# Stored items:

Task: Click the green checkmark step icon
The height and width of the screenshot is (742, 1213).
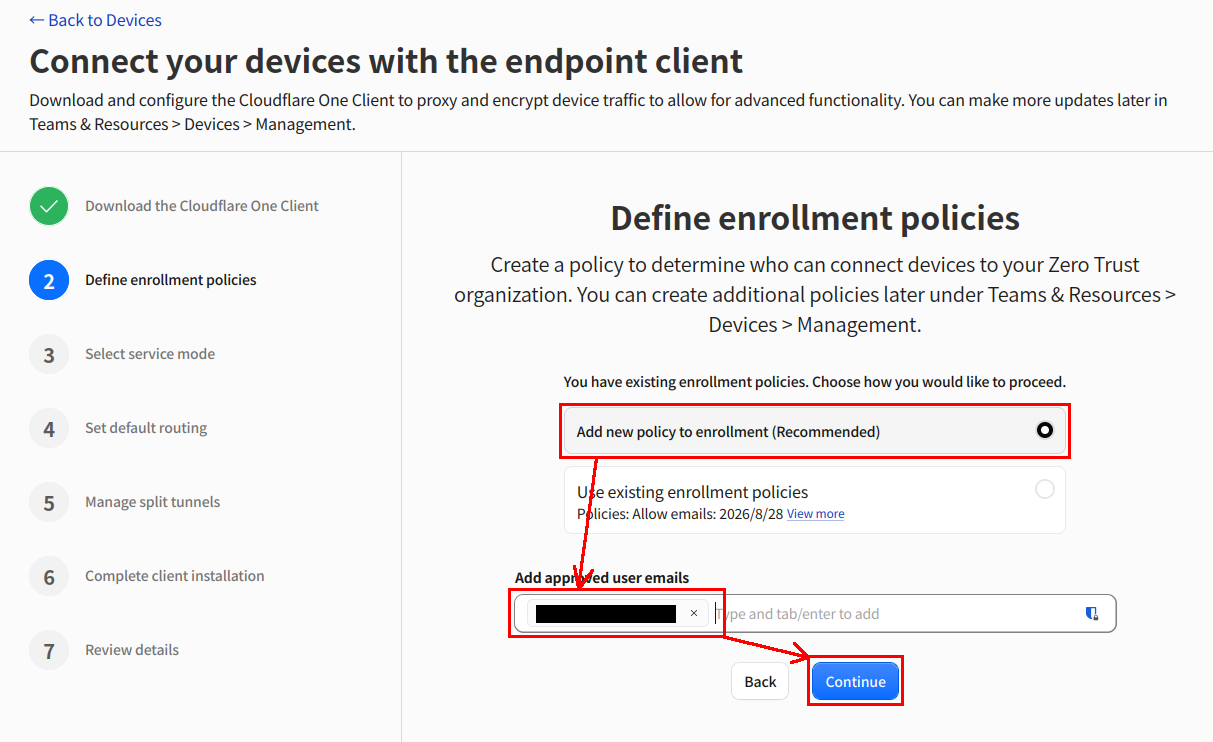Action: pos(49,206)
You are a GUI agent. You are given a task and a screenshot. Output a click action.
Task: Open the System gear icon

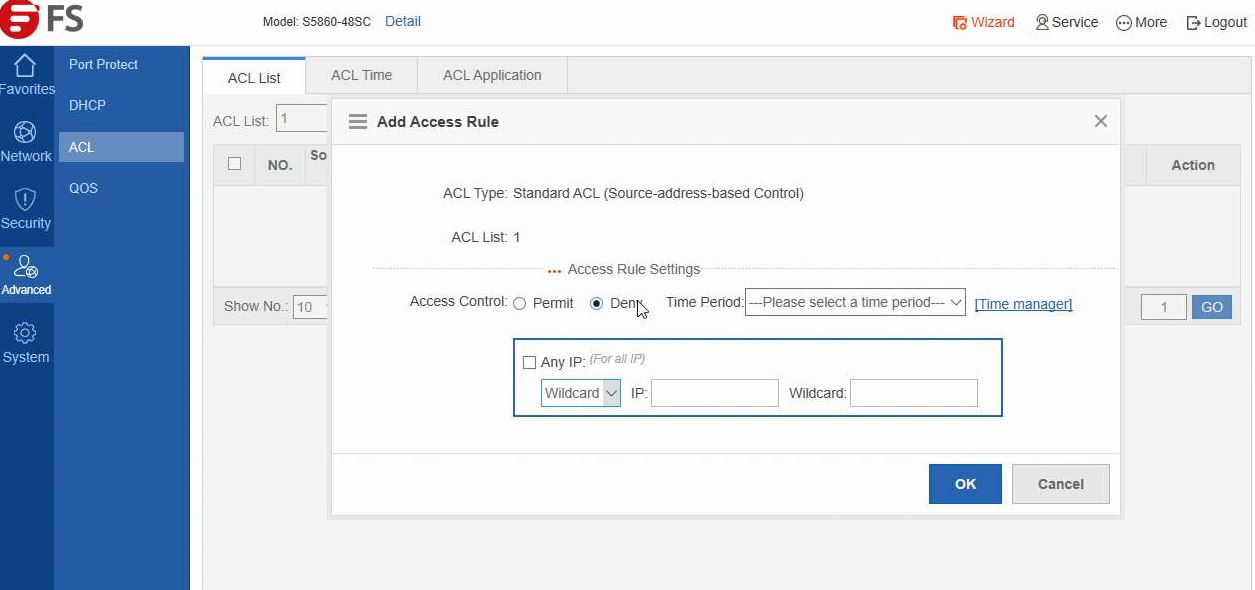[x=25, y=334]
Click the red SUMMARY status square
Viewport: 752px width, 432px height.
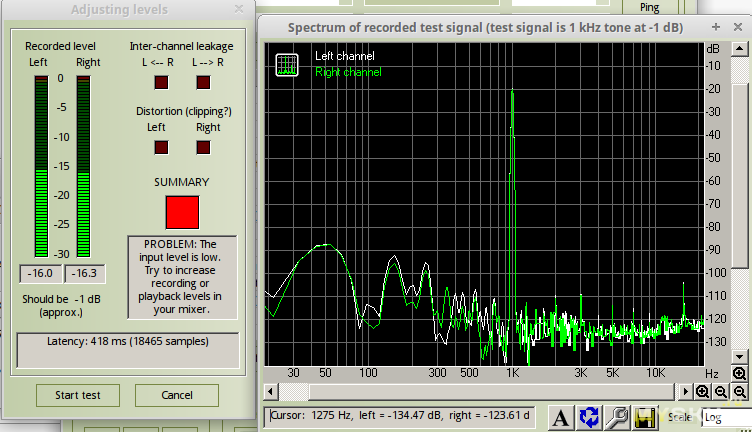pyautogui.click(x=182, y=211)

# WHAT TO PRODUCE:
Print all the lines above again exactly, without any pictures.

# ANSWER SPACE:
Task: Click the green checkmark step icon
The height and width of the screenshot is (742, 1213).
Action: pos(49,206)
You are a GUI agent. You are given a task and a screenshot. Output a click action.
Task: Open the System gear icon

[x=25, y=334]
Click the red SUMMARY status square
Viewport: 752px width, 432px height.
pyautogui.click(x=182, y=211)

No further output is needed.